TEM. Transmission electron microscopy (TEM) was performed on HBMEC incubated with C. freundii for various times. At the designated time point, the HBMEC monolayer was washed four times with RPMI 1640 and gently scraped from the plastic surface. The cell slurry was then centrifuged for 10 min at 7,000 × g. The cell pellet was resuspended and fixed with 2.5% glutaraldehyde in 0.1 M phosphate-buffered saline (PBS). Cells were washed and postfixed with 2% OsO4 for 1 h, rinsed, dehydrated through graded ethanol solutions, and embedded in polypropylene oxide.
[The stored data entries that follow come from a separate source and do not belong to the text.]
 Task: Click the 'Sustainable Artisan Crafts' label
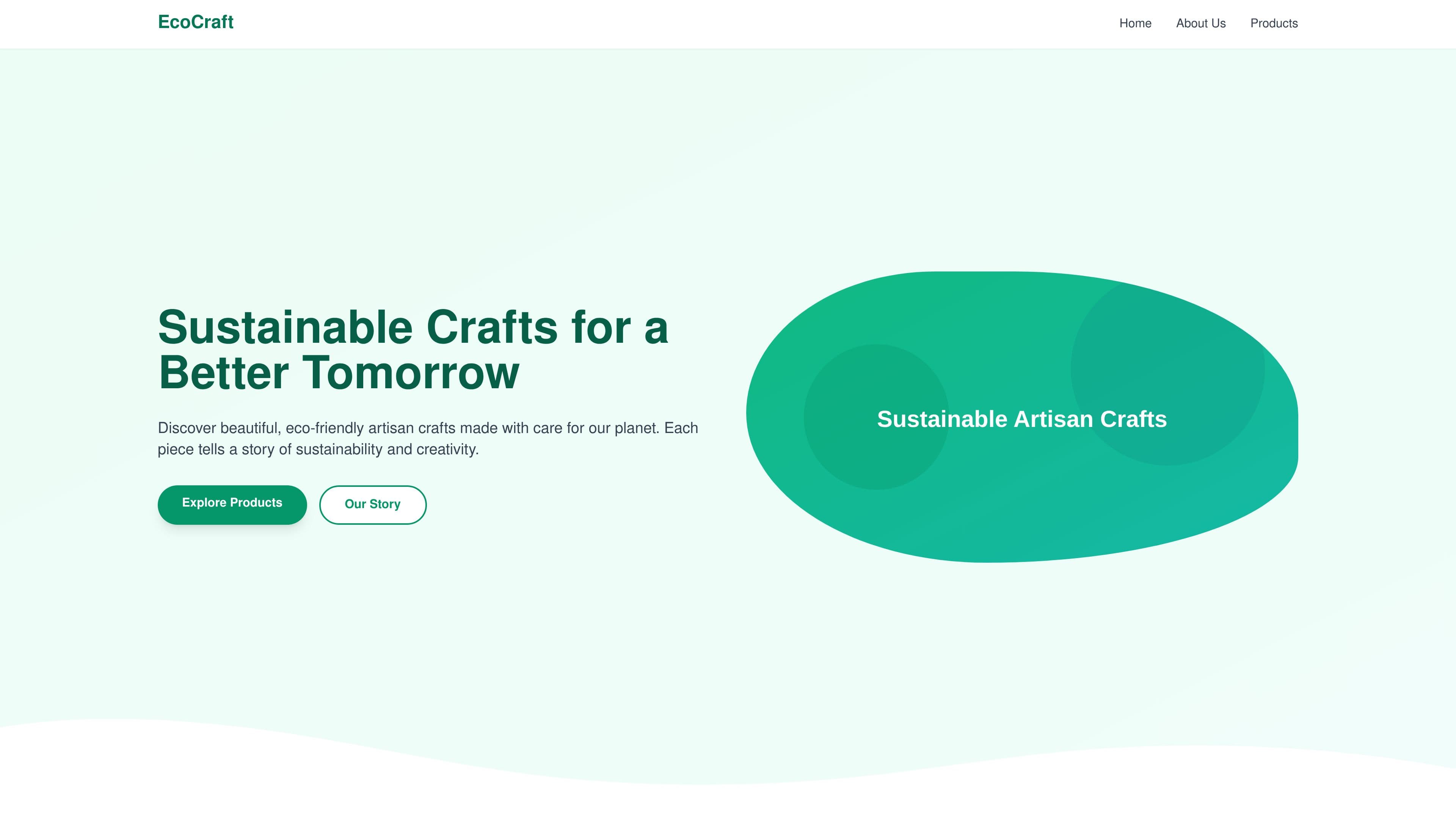[1021, 419]
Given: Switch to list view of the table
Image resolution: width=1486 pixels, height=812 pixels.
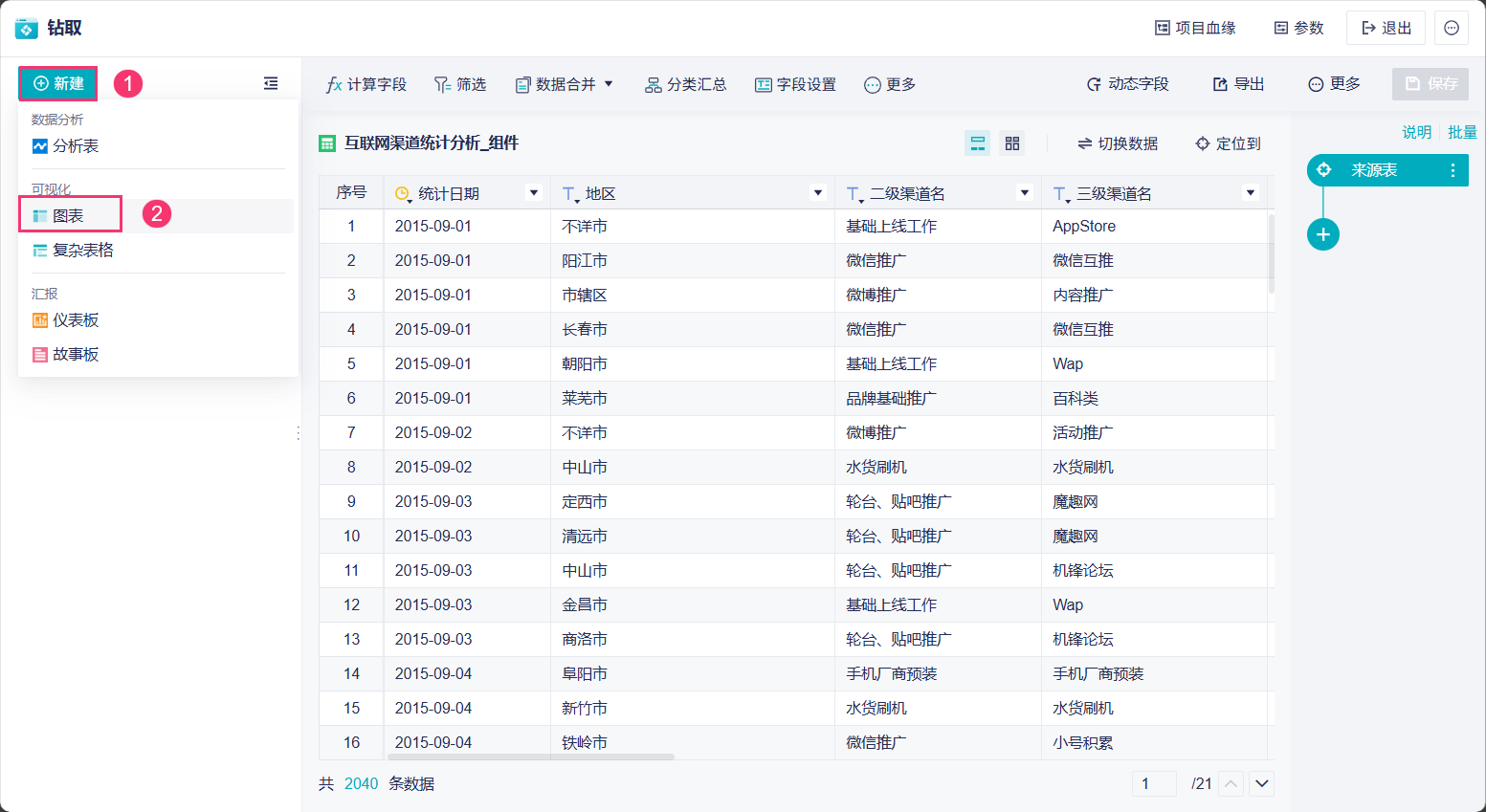Looking at the screenshot, I should 977,143.
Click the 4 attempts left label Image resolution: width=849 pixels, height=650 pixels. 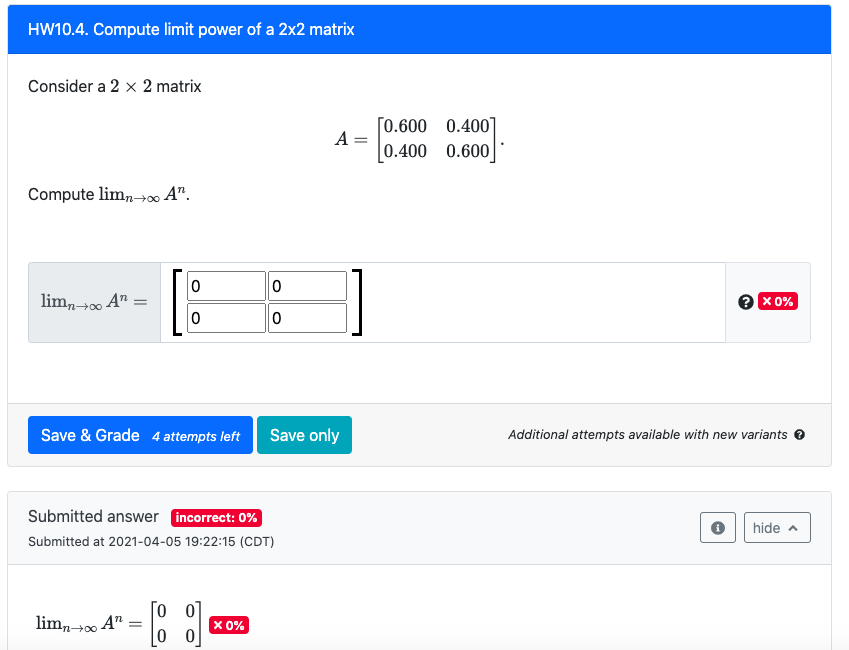[196, 436]
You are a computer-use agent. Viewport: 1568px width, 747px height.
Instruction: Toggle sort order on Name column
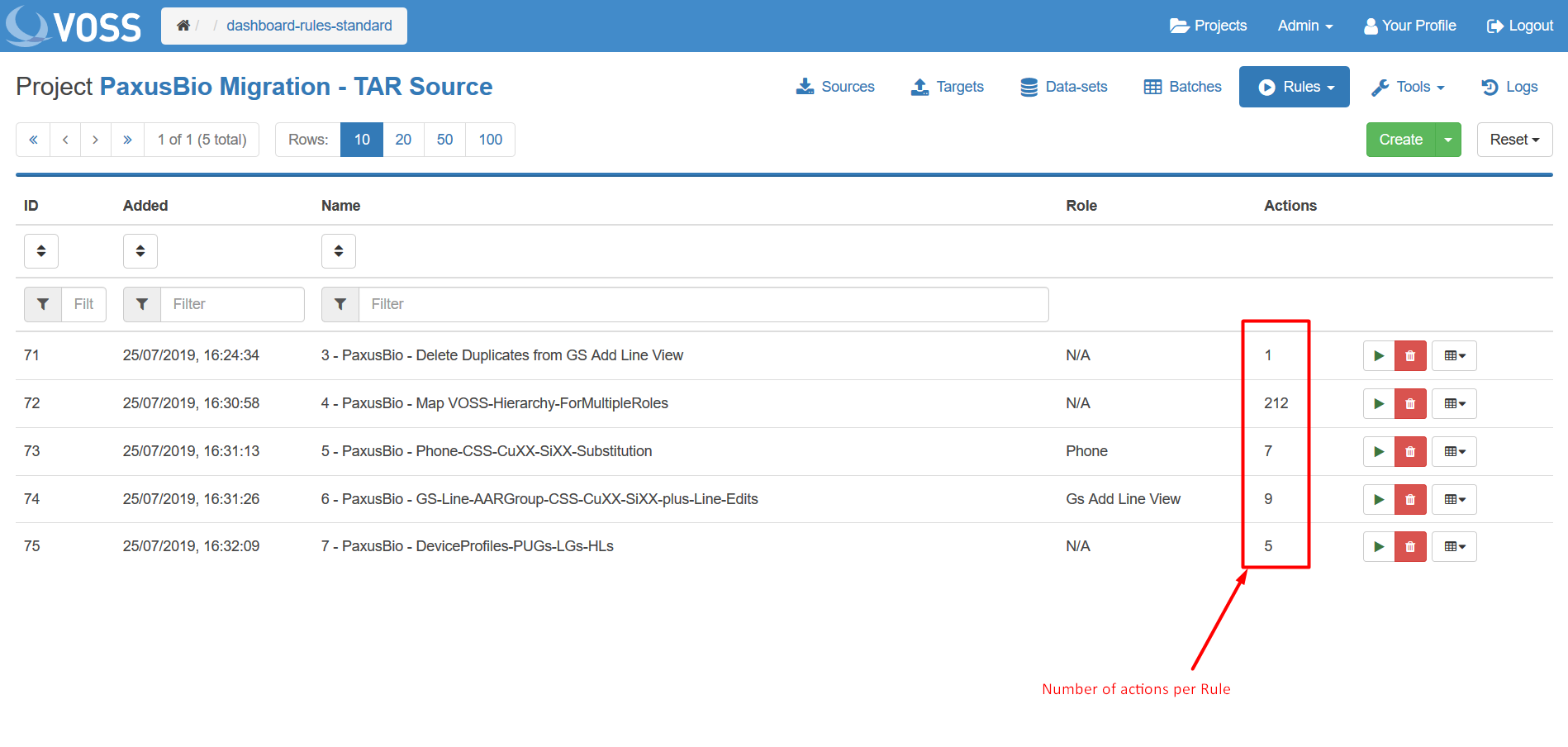click(339, 251)
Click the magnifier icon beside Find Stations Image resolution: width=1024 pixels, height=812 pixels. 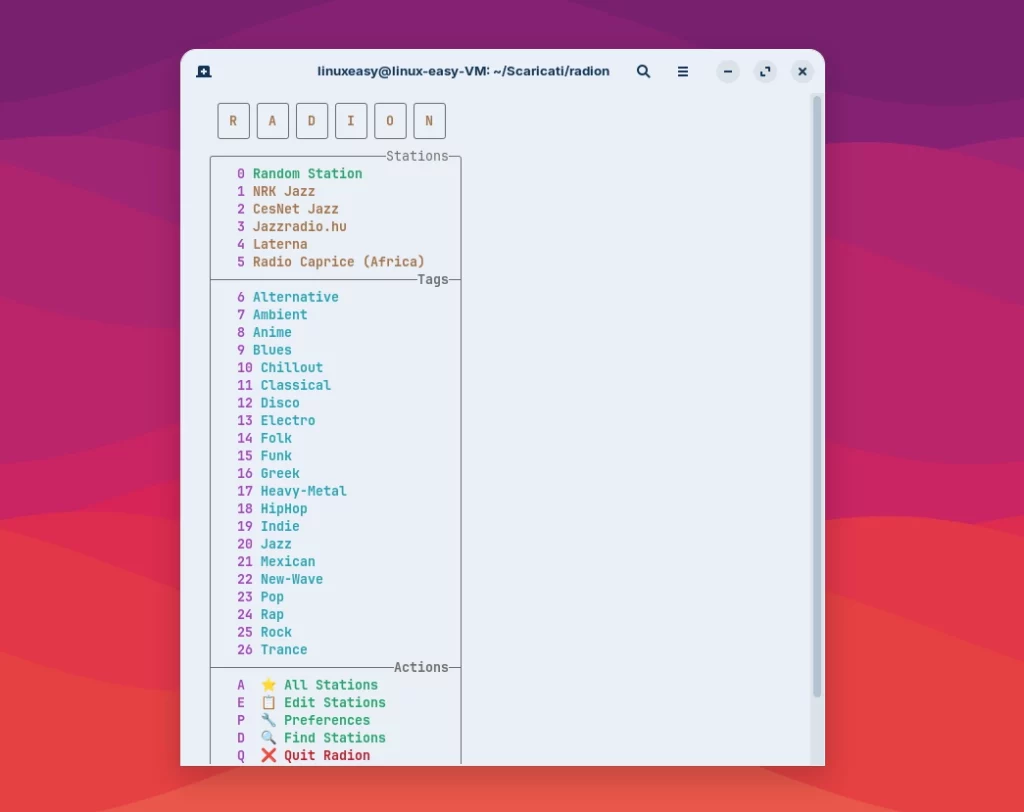point(268,738)
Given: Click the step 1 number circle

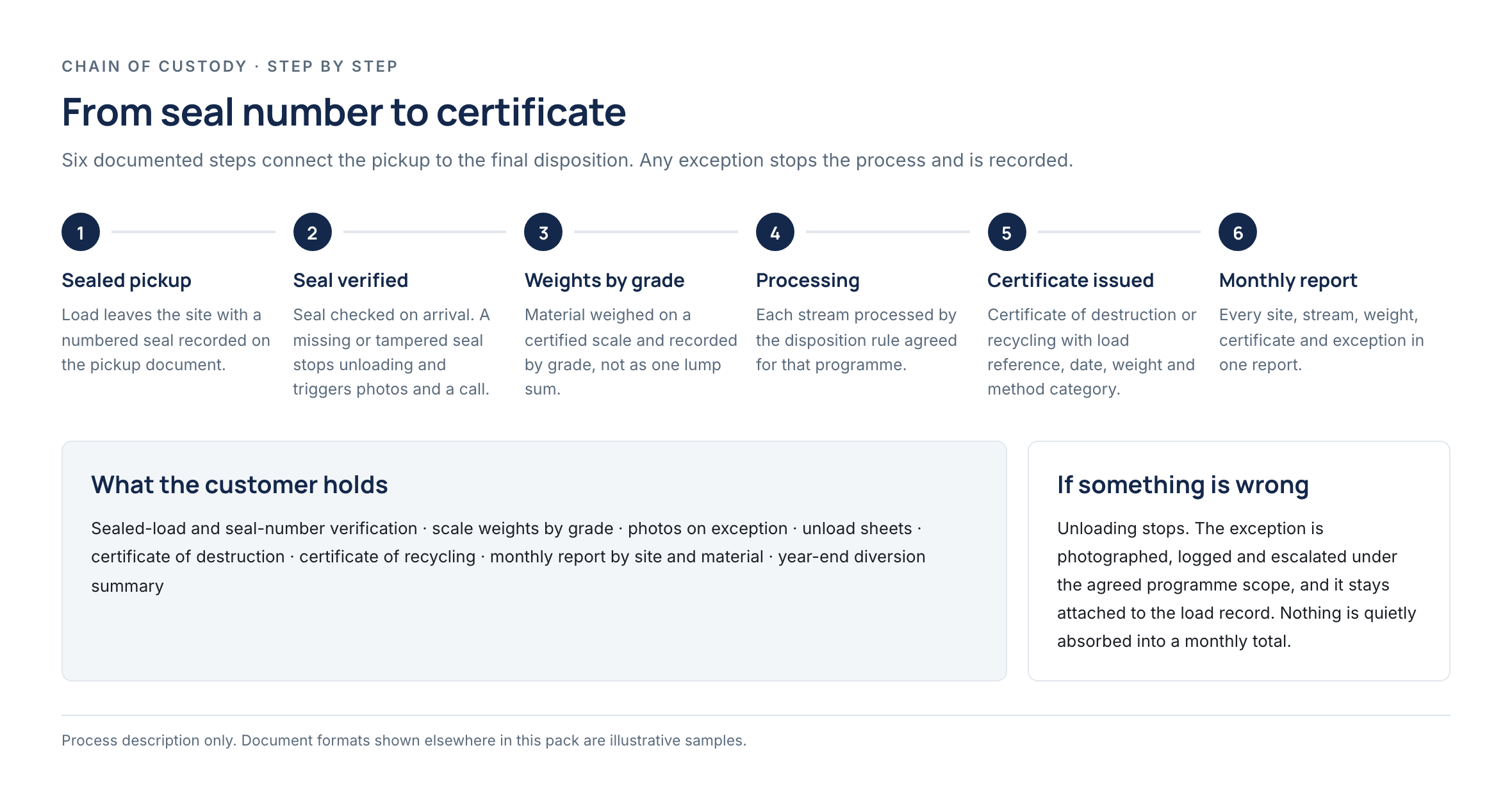Looking at the screenshot, I should (81, 232).
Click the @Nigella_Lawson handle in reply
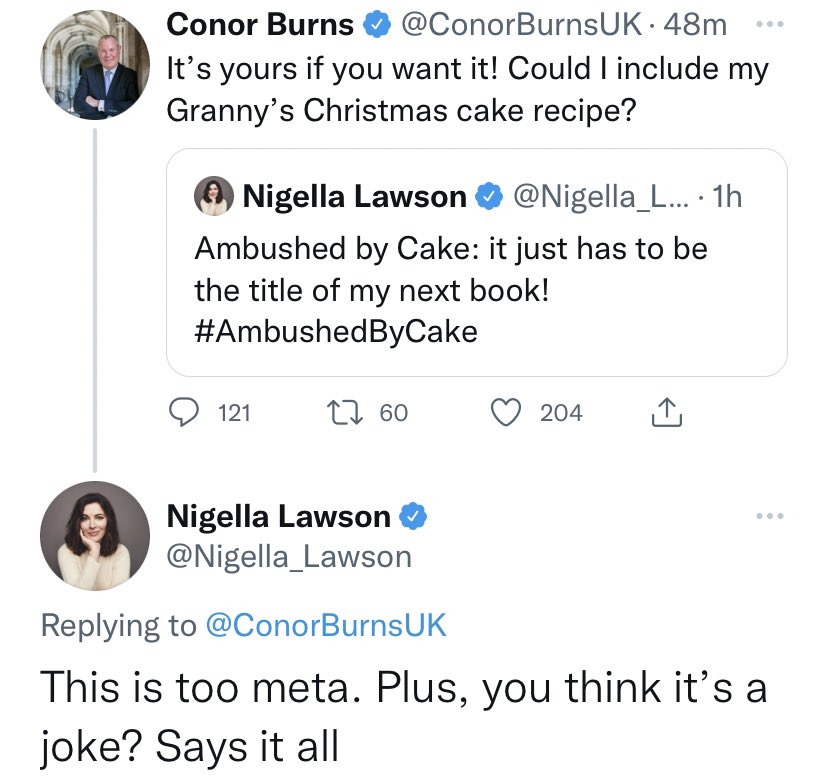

Ultrathin sections were cut, mounted on colloidion one-hole grids, stained with uranyl acetate and lead citrate, and examined by TEM with a Philips CM transmission electron microscope.
Immunofluorescence.
For staining host cell elements, HBMEC
were grown on eight-well chamber slides and bacteria were added as
described above. At the designated time point, cells were washed three
times with PBS and fixed with 3.7% formaldehyde-0.2% Triton X-100 in
microtubule stabilization buffer (5) for 5 min at room
temperature. Cells were then postfixed with 2% paraformaldehyde in PBS
for 15 min at room temperature and subsequently permeabilized with
0.5% Triton X-100 in PBS for 20 min. The monolayers were first
incubated with anti-
-tubulin monoclonal antibody (Sigma) in PBS
containing 5% normal goat serum, washed three times with PBS, and then
incubated with rhodamine labeled goat anti-mouse antibodies
(Kierkegaard & Perry Laboratories) in PBS containing 5% normal goat
serum. Cells were washed with PBS, chambers were removed, and slides were mounted. Stained cells were visualized with a Zeiss Axioscope confocal microscope.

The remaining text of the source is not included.